After The Jerusalem Post reported that Amnesty International implicated Mahallati in crimes against humanity for the massacre of at least 5,000 political prisoners in 1988 and that Mahallati repeatedly called to eliminate the Jewish state at the UN, a source said a New York Post reporter contacted Columbia University.
The source told the Post that Jon Levine, a prominent reporter for the New York Post, the fourth largest paper in the US, contacted Columbia’s management, prompting the university to remove Mahallati’s webpage entry on March 8. Levine declined to comment.
A Columbia University spokesperson told the Post that "Professor Mahallati is on the faculty of Oberlin College. He is not employed or paid by Columbia, and there are no arrangements in place for him to come to the university as an instructor or visiting research fellow."

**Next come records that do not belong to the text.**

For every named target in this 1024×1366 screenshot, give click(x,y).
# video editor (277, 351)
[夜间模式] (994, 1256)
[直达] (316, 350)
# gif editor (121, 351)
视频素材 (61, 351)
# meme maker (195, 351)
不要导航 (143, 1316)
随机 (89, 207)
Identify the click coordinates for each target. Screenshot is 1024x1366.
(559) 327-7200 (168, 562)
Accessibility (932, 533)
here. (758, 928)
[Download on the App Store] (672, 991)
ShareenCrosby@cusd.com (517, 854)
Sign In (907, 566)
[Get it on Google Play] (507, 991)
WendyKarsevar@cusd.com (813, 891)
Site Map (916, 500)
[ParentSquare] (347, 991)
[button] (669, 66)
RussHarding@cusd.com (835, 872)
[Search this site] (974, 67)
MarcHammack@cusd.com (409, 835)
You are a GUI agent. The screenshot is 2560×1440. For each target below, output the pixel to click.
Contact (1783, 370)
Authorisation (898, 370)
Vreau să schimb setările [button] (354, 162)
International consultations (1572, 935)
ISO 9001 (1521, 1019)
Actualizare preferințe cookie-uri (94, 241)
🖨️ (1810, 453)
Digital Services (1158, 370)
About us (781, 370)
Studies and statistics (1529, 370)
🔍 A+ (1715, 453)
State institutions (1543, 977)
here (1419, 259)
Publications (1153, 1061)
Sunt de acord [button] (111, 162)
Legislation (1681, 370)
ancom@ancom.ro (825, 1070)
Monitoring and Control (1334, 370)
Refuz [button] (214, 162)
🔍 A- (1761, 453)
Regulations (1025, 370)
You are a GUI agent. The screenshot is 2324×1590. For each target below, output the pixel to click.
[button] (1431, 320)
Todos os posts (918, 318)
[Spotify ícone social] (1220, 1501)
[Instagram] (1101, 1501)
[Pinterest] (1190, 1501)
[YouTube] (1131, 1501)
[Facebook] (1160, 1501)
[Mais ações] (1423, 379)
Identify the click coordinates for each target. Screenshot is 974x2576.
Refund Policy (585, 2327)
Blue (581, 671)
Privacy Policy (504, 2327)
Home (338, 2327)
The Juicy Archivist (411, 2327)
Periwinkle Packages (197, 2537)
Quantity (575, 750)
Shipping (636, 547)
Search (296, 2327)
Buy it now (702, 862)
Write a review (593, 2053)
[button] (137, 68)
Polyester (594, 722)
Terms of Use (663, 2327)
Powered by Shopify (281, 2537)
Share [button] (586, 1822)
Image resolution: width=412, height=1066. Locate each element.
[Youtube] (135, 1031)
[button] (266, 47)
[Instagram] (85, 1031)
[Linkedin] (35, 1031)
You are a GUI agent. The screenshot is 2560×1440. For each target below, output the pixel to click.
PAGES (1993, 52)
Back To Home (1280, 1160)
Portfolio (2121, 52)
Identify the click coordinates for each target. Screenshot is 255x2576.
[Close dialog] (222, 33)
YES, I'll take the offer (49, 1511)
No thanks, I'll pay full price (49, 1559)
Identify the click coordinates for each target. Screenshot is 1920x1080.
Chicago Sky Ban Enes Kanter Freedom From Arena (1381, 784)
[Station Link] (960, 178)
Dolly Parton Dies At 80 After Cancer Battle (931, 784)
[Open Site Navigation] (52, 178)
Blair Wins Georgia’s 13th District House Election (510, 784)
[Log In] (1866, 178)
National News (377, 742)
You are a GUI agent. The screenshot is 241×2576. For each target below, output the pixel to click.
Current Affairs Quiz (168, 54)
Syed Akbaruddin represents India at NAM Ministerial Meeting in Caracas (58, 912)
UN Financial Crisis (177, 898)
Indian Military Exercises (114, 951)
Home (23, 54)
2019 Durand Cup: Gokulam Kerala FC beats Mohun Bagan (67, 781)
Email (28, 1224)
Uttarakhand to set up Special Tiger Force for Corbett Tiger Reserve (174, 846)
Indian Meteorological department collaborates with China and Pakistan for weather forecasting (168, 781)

The university spokesperson said that “Mahallati was an adjunct at Columbia 24 years ago.”
Caroline Adelman, director of media relations for Colubmia, sent a text message to Lawdan Bazargan, an Iranian-American, whose brother Bijan was murdered by the Islamic Republic during the 1988 massacre, stating “Any reference to Prof. Mahallati you may have seen on a Columbia website was posted in error and has been deleted.”
The Post sent a list of detailed questions asking why Columbia posted Mahallati to Adeleman and the Middle East Institute. The Post has a screenshot of the now deleted listing of Mahallati at Columbia University for the Spring semester 2021.
Both the Middle East Institute and Adelman declined to answer the Post’s list of questions about how the alleged error unfolded.
Bazargan told the Post “For Columbia University and Oberlin College to hire Mr. Mahallati and highlight his work as an ambassador to the United Nations is a mockery of justice and adding salt to the wounds of the victims’ families of the Islamic Regime of Iran atrocities.”
She added that “Columbia University is responsible for giving a cover to a man accused of crimes against humanity to have access to young American students in higher education and influence them under the cover of peace and friendship.”
Mahallati wrote the Post by email on Monday: “Greetings! I am on sabbatical leave for the spring of 2021. I will respond back whenever I can.” Post emails to the Oberlin College communication office and the college’s spokesman Scott Wargo went unanswered.
"As an alumna who once had fond memories of Oberlin College, I am very disappointed to see yet again that the School is mired in a controversy related to antisemitism. Like previous cases, it appears the College failed to properly vet Mahallati and has been far too slow to act in light of the recent shocking revelations about his past as part of the barbaric Iranian regime, and his abhorrent comments about Israel,” Anne Herzberg told the Post.
Herzberg, who is an attorney and works for the Jerusalem-based NGO Monitor as a legal adviser, added that “It is for these on-going reasons that I have withheld my donations from the School for several years now. I hope Oberlin will take steps such that I would feel I could support it again in the future."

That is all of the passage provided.